Welcome to Recruiter Q&A, where we pose employment-related questions to the experts and share their answers! Have a question you’d like to ask? Leave it in the comments, and you might just see it in the next installment of Recruiter Q&A!
This Week’s Question: The job search can be terribly demotivating. After months and months of firing off resumes and maybe even landing some interviews without a single offer in sight, you may start to feel like you’re getting nowhere. How do you stay motivated when it starts to seem like maybe you should give up entirely?
1. Build a Strong Foundation
Searching for a job can really hurt your ego, your self-image, and your professional confidence. There aren’t a lot of ways to make that process easier on yourself other than focusing on your professional accomplishments and your personal wins and surrounding yourself with positive and supportive people. It’s important to build a strong foundation for yourself to see you through the difficulty of a job search.
— Christine Santacroce, Recruiter.com
2. Attend to Your Well-Being
To keep people motivated, I get them to attend to the other important areas of their lives that build their subjective well-being (or happiness), using [Martin] Seligman’s PERMA model:
P = Positive emotions – Having fun and doing things that make you feel good.
E = Engagement – Identifying and doing things that use your skills and
R = Relationships – Making sure you are surrounded by positive people who support you and whom you support.
M = Meaning – Doing things that contribute to the bigger world.
A = Achievement – Find things, even small things, that give you a sense of achievement to counteract the lack of achievement you may be feeling in the job hunt.
— Katherine Street, People Flourishing
3. Do Something New
Find something new to do that has nothing to do with your job search. Mastering something new will give you a sense of competency and control and boost your sense of self-esteem — both of which are often lost during a job search.

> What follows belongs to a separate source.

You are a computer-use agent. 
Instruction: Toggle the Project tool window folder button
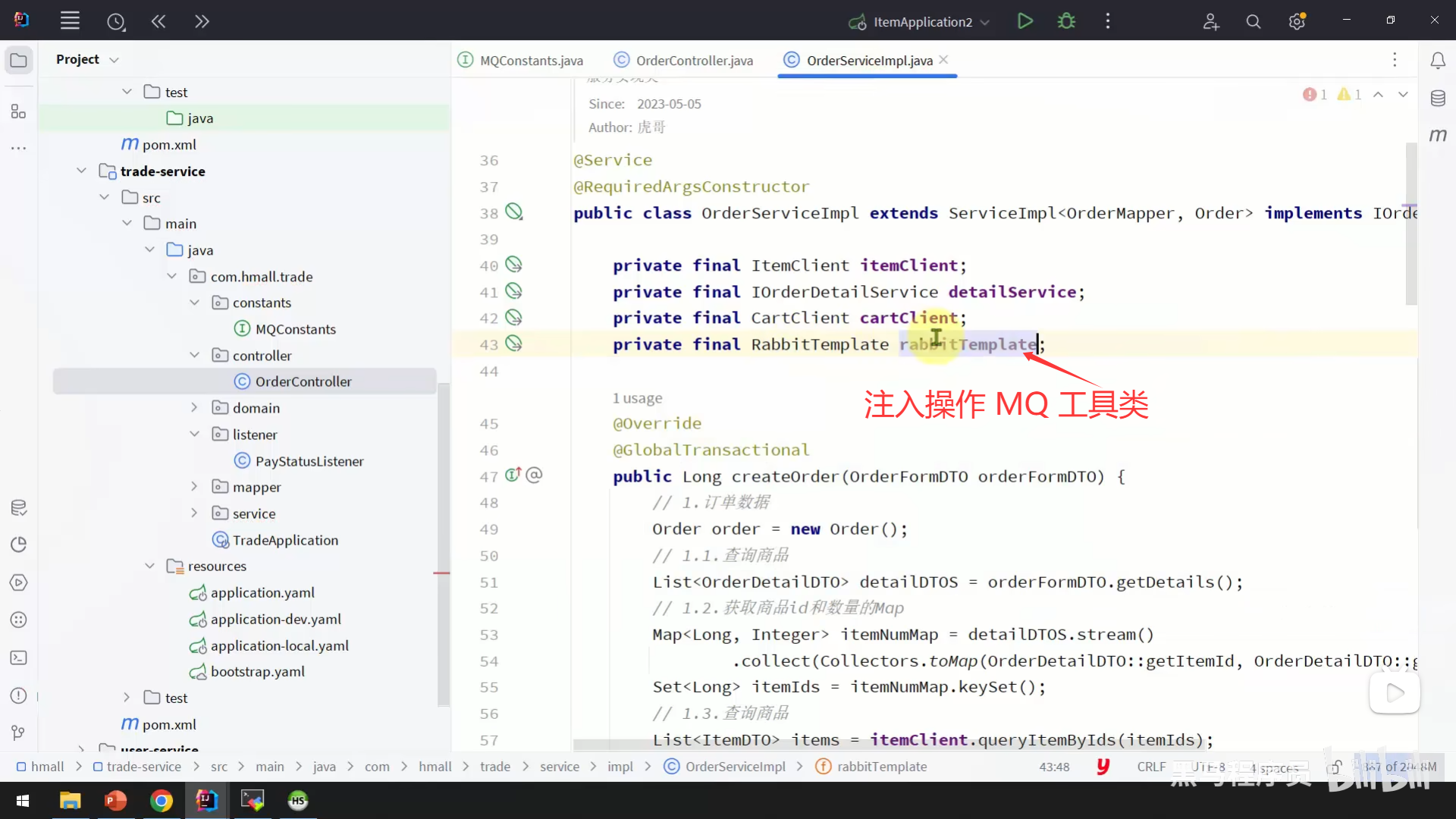click(18, 60)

This will also give you something to talk about other than your job search, which will make you more interesting to your friends, family, and potential employers.
In my case, I did pro bono consulting for the Taproot Foundation, which led to a job with Taproot, which led to other nonprofit work, and ultimately to my current role as a consultant to nonprofits and social enterprises.

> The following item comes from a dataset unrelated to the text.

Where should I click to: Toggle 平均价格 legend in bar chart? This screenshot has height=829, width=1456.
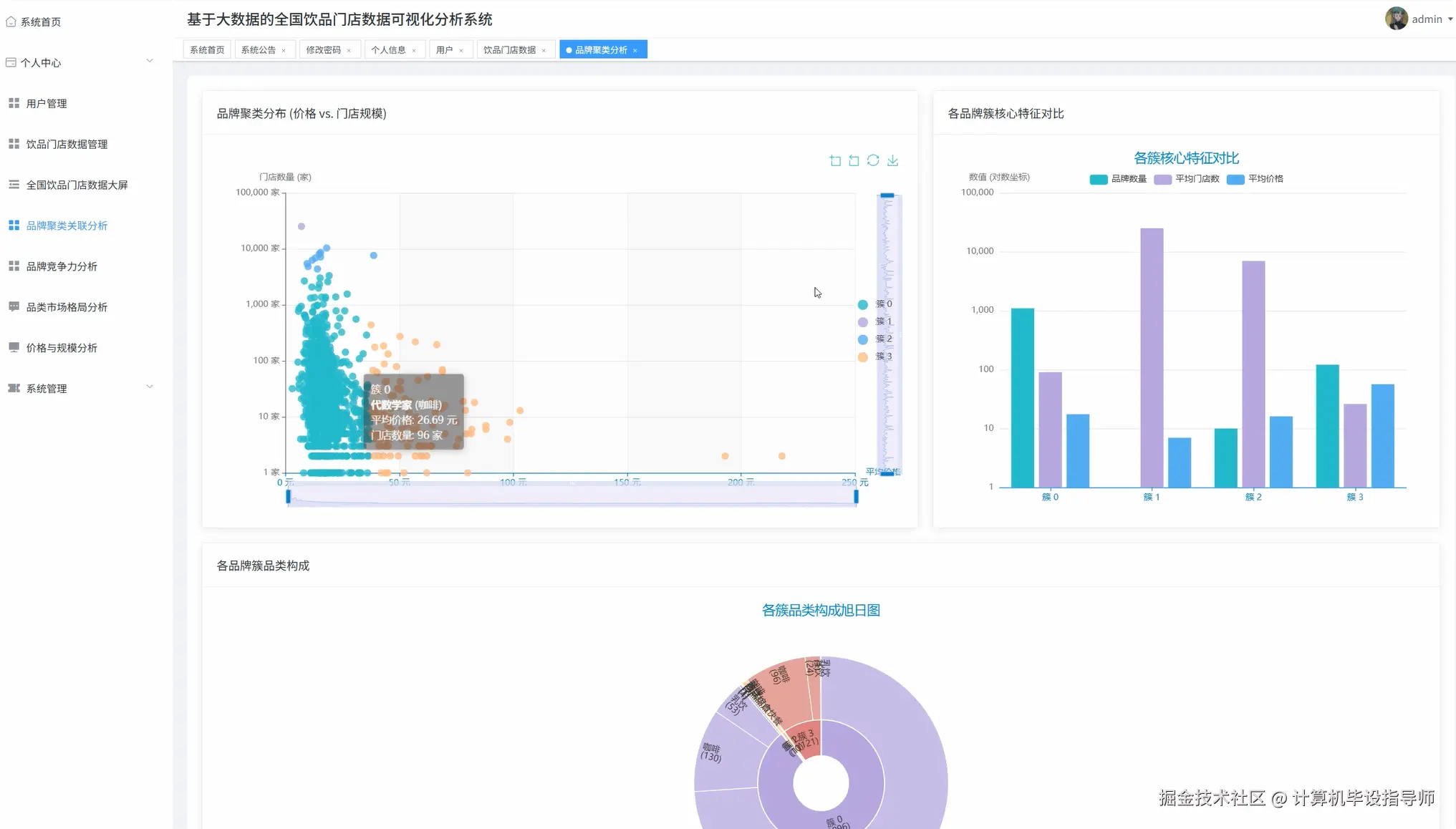[1255, 179]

— Lisa Gaffney, MarketMatters Group, LLC
4. Establish — and Stick to — a Routine
Step out of your bed early in the morning, as if you were going to work, and make the day constructive. Do not fall into the deep dungeons of sleeping till late and getting depressed that nothing is happening. There will be days when you might not even feel like getting out of the bed — but you have to do it.

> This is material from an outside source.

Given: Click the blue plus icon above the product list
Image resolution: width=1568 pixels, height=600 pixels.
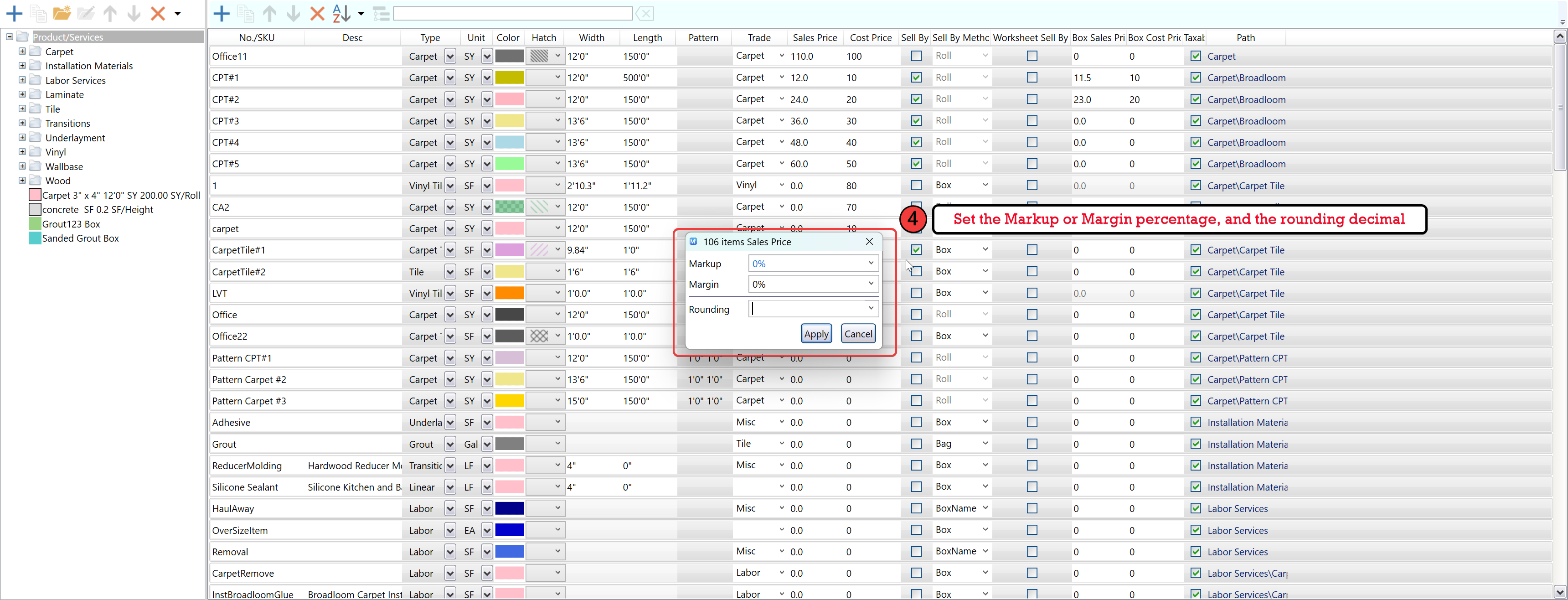Looking at the screenshot, I should coord(222,13).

— Suchismita Roy, PR Professional and Writer
5. Focus on the Small Steps
It is important to shift your goals to the immediate tasks at hand. Instead of the immediate goal being ‘finding a job,’ the goals should center around getting through to specific HR individuals, setting up interviews, and meeting with your network. Put the energy into following up and staying in touch with recruiters, HR managers, and the people who may have received your resume or who have interviewed you.
If you make the small, individual steps your goals and focus on completing the small tasks, you will find motivation in the success of reaching those goals. This way, your success and motivation do not hinge on a binary outcome of ‘job/no job.’ Success will come in the form of these micro goals being reached. Ultimately, the byproduct of achieving these small goals will be finding a job.
— George Gilpatrick, Cahill Swift, LLC
6. Take Your Own Advice
Ask yourself what you would tell your best friend if they were in the same situation — and then take your own advice! Often we can see things more clearly when we give advice to others.